6. Darwin studied worms there.

In 1877, naturalist Charles Darwin traveled to Stonehenge to conduct research on a subject that had long fascinated him: earthworms. During his visit, Darwin, who was interested in the impact that worms had on objects in the soil over time, observed how a fallen stone at the ancient monument had sunk deeper into the ground as a result of the activities of the lowly creatures, who continually churn through the soil. Darwin’s research was included in what would be his final book, “The Formation of Vegetable Mould Through the Action of Worms,” published in 1881.

7. Stonehenge is just one of several prehistoric stone circles in Great Britain.
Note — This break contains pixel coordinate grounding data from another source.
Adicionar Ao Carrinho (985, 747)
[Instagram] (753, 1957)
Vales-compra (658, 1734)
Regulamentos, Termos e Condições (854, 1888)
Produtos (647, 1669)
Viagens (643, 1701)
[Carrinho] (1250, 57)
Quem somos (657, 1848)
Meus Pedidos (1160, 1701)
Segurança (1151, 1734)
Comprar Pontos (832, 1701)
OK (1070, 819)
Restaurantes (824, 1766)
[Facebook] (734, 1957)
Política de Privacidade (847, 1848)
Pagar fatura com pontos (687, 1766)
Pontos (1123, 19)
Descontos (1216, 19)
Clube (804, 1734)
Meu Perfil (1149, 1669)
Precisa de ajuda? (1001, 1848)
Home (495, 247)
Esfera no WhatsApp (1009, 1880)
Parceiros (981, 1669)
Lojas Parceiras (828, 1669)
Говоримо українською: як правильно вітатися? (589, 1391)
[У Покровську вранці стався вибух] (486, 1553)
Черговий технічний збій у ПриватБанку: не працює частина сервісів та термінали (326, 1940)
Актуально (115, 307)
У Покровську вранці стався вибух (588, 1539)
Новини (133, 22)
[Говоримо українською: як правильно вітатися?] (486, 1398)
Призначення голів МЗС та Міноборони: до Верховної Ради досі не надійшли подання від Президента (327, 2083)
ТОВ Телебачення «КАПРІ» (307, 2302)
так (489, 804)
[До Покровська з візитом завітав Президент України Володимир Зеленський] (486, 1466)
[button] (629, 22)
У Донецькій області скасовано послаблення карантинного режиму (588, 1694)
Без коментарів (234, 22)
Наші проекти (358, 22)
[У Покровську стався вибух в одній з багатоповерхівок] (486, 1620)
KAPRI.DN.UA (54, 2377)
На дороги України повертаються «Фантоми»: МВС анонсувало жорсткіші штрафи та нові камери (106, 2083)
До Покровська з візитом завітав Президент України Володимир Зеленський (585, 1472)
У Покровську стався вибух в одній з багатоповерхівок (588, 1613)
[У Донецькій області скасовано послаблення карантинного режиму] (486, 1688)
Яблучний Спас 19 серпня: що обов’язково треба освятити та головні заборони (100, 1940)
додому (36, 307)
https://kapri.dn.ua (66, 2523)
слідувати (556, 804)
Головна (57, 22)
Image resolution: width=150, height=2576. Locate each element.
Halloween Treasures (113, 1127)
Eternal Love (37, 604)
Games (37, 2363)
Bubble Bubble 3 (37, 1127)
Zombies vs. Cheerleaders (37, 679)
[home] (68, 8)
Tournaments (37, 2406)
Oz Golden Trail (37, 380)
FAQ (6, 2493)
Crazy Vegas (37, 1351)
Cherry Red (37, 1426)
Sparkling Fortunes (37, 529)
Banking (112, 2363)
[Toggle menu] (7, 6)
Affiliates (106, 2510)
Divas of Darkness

While Stonehenge has been referred to as the most architecturally sophisticated ancient stone circle, the largest of them is Avebury, located 25 miles north of Stonehenge. Constructed between 2850 B.C. and 2200 B.C., Avebury today consists of a massive circular bank and ditch enclosing 28.5 acres. Inside the ditch is an inner stone circle that encloses two smaller stone circles. During the Medieval era, a number of the stones were knocked over and buried by local Christians who believed they were pagan symbols. Later, some of the stones were broken up and used as building materials. In the 1930s, archaeologist Alexander Keiller, heir to a British marmalade fortune, purchased the site. Keiller cleared away old cottages and farm buildings and re-erected many of the stones. As with Stonehenge, it’s uncertain for what exact purpose Avebury was used by ancient people.